GIVEN PROBLEM: Copy out the items word for word, starting at the line containing "Image resolution: width=706" and continuing through the end of the items, with both of those included.

MATERIAL TO PROCESS:
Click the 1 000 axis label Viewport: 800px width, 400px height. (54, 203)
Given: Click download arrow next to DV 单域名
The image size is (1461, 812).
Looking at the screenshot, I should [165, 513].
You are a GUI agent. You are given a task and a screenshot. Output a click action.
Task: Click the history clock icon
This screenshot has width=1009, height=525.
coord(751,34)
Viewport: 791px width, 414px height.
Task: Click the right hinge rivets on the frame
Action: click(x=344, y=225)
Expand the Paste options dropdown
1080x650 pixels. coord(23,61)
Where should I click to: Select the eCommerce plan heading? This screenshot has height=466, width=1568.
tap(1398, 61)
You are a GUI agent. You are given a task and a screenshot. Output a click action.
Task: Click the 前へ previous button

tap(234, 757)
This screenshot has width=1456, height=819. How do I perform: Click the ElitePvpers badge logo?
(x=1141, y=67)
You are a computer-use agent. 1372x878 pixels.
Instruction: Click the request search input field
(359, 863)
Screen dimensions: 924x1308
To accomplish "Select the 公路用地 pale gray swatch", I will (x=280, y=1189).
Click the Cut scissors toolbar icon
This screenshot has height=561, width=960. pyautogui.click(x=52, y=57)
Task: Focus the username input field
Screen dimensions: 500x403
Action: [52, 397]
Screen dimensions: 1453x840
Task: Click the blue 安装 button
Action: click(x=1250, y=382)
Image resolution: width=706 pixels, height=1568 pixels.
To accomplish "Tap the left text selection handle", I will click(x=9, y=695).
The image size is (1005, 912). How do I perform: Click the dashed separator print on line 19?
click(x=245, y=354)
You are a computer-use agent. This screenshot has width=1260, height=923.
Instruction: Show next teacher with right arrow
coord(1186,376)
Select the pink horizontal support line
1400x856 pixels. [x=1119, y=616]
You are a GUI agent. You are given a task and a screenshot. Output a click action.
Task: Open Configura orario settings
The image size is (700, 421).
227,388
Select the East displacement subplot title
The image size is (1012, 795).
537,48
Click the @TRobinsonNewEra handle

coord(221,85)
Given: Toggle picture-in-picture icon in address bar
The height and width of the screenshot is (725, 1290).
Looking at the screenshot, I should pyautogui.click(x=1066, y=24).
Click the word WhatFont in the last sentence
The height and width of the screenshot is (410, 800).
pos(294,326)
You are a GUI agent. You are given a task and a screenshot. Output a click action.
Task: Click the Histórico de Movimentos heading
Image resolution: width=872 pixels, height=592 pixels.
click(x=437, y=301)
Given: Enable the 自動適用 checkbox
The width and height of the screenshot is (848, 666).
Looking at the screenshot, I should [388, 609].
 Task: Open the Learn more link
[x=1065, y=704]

WRITTEN ANSWER:
Image resolution: width=706 pixels, height=1568 pixels.
To accomplish "Tap the left text selection handle", I will click(x=9, y=695).
The image size is (1005, 912). How do I perform: Click the dashed separator print on line 19?
click(x=245, y=354)
You are a computer-use agent. This screenshot has width=1260, height=923.
Instruction: Show next teacher with right arrow
coord(1186,376)
Select the pink horizontal support line
1400x856 pixels. [x=1119, y=616]
You are a GUI agent. You are given a task and a screenshot. Output a click action.
Task: Open Configura orario settings
The image size is (700, 421).
227,388
Select the East displacement subplot title
The image size is (1012, 795).
537,48
Click the @TRobinsonNewEra handle

coord(221,85)
Given: Toggle picture-in-picture icon in address bar
The height and width of the screenshot is (725, 1290).
Looking at the screenshot, I should pyautogui.click(x=1066, y=24).
Click the word WhatFont in the last sentence
The height and width of the screenshot is (410, 800).
pos(294,326)
You are a GUI agent. You are given a task and a screenshot. Output a click action.
Task: Click the Histórico de Movimentos heading
Image resolution: width=872 pixels, height=592 pixels.
click(x=437, y=301)
Given: Enable the 自動適用 checkbox
The width and height of the screenshot is (848, 666).
Looking at the screenshot, I should [388, 609].
 Task: Open the Learn more link
[x=1065, y=704]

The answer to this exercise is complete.